Unlike Martin Heidegger ten years later, Kafka wants to eradicate "being" from our conceptual vocabulary. This division demonstrates Kafka's arguments for why being is equivalent to "having" in the Western tradition, and the division then gives Kafka's analysis a genealogy, tracing the hidden presence of "having" and "possession" in conceptualizations of being from Aristotle to Kant, paying special attention to the construction of tables of categories. It demonstrates how Kafka exposes the "possessive" undergirding of language and in the concepts of things and of the self.
The set of "thoughts" treated in this division exposes the dependence of the sequential, directional time concept on the attitude of faith and proposes various experiments to lead us to drop our concept of time. Antinomies of the garden of Eden and of the messianic idea are presented in order to frustrate faith and lead to a milieu with no time.
This division presents Kafka's claim that human beings never die—there is no evidence that they are finite, although this does not mean they are immortal. Kafka imagines a third alternative, an indefinite finitude. Kafka's critique of temporality challenges us to think of ways to live when life means something like "being indefinite," rather than being certainly defined by an ultimate limit, whether the other side is heaven or nothingness.
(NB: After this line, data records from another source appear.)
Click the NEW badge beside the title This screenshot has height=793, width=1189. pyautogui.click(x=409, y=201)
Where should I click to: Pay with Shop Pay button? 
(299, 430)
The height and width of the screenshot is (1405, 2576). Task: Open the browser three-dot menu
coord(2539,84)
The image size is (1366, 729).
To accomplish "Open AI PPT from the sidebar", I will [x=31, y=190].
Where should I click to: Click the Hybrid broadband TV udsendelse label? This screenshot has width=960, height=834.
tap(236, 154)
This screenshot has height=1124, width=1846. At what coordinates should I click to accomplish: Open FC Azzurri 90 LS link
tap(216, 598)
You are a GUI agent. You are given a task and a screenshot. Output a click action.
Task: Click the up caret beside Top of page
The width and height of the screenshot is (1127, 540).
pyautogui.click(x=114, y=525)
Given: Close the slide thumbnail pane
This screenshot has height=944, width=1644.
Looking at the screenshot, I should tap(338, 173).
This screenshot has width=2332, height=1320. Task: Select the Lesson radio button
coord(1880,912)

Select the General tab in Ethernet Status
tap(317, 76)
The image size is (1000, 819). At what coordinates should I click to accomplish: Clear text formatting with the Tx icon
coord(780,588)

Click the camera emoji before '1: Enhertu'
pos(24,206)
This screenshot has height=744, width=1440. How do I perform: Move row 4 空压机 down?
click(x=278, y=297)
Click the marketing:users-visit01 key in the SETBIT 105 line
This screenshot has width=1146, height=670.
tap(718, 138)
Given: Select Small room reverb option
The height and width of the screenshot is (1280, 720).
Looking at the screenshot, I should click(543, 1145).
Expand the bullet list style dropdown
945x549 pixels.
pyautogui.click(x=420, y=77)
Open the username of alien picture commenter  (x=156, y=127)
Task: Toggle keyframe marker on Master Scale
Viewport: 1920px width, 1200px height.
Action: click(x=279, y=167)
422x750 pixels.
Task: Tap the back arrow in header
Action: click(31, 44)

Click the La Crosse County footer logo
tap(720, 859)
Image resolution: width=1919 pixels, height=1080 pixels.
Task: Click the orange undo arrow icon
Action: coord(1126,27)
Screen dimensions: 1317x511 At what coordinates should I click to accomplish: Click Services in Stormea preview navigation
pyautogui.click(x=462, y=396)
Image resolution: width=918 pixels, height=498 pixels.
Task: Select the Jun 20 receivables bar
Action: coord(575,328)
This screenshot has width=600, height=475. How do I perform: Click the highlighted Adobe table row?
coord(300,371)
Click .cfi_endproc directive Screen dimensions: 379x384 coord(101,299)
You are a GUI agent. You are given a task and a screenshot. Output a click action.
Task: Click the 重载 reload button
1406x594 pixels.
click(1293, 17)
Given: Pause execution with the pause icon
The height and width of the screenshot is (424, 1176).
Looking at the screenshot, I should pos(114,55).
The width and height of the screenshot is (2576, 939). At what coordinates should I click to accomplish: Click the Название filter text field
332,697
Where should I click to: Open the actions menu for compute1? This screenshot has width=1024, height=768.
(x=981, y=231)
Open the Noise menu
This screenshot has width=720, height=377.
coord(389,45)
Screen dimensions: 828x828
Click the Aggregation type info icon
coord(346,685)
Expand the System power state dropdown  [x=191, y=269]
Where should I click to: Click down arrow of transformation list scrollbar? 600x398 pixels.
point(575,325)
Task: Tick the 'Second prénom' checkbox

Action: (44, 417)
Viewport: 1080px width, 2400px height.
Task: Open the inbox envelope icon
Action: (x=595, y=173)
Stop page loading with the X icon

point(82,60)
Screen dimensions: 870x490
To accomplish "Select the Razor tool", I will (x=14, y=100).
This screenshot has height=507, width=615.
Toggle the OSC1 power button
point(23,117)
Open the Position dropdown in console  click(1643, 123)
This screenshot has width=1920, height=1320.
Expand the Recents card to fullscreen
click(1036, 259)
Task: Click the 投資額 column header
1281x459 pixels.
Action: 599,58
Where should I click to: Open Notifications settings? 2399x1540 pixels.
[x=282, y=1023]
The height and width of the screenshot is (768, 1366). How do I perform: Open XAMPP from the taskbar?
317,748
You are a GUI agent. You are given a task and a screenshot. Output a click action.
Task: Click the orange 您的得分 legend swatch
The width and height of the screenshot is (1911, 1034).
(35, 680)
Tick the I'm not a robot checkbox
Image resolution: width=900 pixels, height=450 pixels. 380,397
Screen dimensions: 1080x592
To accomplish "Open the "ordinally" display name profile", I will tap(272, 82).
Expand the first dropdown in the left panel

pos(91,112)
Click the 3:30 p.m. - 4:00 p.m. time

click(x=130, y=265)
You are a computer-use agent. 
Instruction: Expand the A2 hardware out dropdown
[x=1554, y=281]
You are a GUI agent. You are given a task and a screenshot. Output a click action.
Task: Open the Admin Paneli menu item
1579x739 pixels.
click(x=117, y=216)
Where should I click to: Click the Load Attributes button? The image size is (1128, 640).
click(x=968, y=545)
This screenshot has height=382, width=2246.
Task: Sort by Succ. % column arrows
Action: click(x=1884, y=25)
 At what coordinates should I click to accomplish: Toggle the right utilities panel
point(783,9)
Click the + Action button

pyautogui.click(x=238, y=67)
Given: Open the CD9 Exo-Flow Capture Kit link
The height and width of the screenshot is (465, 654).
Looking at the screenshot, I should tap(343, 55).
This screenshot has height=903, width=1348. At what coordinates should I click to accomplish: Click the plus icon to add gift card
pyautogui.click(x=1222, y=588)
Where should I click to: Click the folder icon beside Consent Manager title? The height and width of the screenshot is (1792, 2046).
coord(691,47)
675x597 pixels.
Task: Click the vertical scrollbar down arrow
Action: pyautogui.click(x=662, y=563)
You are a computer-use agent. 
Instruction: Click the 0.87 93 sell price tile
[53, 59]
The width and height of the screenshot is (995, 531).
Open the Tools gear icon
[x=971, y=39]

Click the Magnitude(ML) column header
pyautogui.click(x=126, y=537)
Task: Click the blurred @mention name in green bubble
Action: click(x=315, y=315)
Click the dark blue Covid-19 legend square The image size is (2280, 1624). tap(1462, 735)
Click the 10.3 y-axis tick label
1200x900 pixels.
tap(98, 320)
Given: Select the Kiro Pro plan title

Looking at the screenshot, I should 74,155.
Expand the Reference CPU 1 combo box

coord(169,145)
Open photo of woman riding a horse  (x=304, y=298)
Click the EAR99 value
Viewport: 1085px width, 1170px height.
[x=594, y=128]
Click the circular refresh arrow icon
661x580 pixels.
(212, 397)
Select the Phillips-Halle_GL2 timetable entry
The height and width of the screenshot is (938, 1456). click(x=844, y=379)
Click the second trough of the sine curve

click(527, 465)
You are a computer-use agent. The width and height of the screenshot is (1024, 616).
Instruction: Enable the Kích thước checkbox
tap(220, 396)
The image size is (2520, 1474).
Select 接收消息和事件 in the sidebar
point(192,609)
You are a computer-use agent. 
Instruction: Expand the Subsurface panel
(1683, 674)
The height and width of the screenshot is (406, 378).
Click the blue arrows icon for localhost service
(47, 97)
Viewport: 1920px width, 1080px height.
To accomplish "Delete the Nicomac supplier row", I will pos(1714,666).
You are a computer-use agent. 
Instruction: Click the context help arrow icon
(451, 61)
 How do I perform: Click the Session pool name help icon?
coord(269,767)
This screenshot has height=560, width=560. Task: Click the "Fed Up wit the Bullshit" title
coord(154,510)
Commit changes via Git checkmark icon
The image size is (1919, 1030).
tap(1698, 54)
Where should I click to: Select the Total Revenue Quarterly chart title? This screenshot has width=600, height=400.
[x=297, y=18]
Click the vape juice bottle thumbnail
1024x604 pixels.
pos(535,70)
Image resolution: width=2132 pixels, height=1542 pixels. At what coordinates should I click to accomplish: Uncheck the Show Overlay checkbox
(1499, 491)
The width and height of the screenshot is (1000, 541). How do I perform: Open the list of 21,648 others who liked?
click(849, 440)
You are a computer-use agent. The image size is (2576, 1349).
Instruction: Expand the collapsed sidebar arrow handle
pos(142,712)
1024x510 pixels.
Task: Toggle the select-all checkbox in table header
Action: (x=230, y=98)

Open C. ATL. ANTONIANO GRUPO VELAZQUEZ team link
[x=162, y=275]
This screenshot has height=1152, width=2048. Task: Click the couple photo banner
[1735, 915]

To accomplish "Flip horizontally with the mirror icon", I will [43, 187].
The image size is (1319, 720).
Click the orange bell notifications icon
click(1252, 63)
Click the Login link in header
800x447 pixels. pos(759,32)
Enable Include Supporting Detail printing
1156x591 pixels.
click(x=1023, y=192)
Death is treated as an image, an illusion, and the rest of the chapter describes Kafka's critical techniques for working with images such as the image of death, in order that they lose their hypnotic power over human beings.
This division presents Kafka's critique of the will, with reference to Nietzsche and also briefly to Schopenhauer. On one hand the division describes the ontological basis for a world without power. Kafka's cosmos has no room for any becoming; everything can be no more than it is, and so it cannot use power to become something it is not. On the other hand, for anything to be anything depends on a prior yielding. After a critique of Nietzsche's obsession with struggle and a critique of Heidegger's own critique of the will, the chapter describes Kafka's attempt to articulate how human beings come to yield and what a world of yielding beings looks like.